Required work: When you reproduce these records, keep every word exactly and drop the images.

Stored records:
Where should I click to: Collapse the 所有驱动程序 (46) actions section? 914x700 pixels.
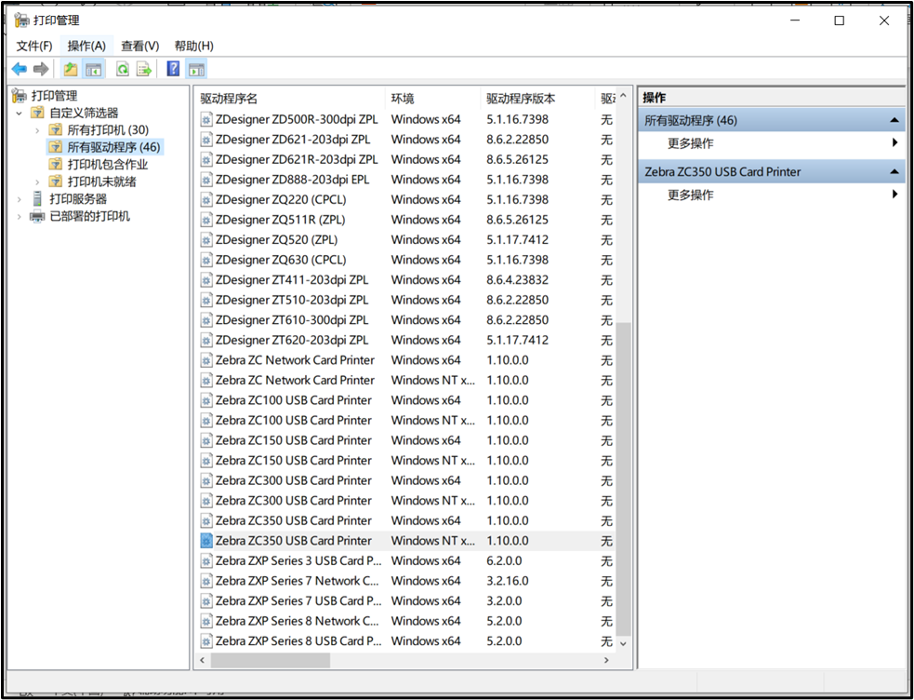click(x=894, y=121)
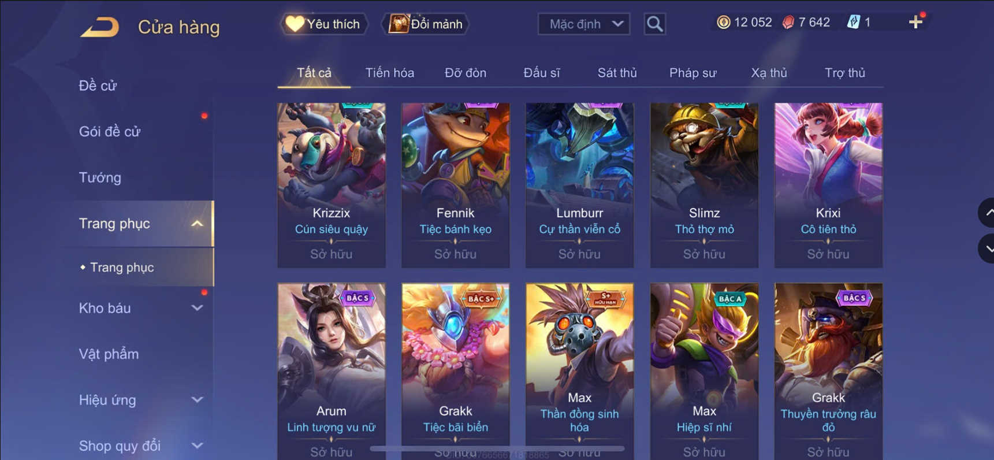This screenshot has width=994, height=460.
Task: Tap the plus icon to add currency
Action: (x=915, y=23)
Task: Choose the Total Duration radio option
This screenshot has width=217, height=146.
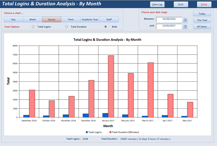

Response to this task:
Where should I click to: Collapse the 所有驱动程序 (46) actions section? 914x700 pixels.
click(x=894, y=121)
This screenshot has width=994, height=460.
Task: Tap the plus icon to add currency
Action: (x=915, y=23)
Task: Choose the Total Duration radio option
This screenshot has width=217, height=146.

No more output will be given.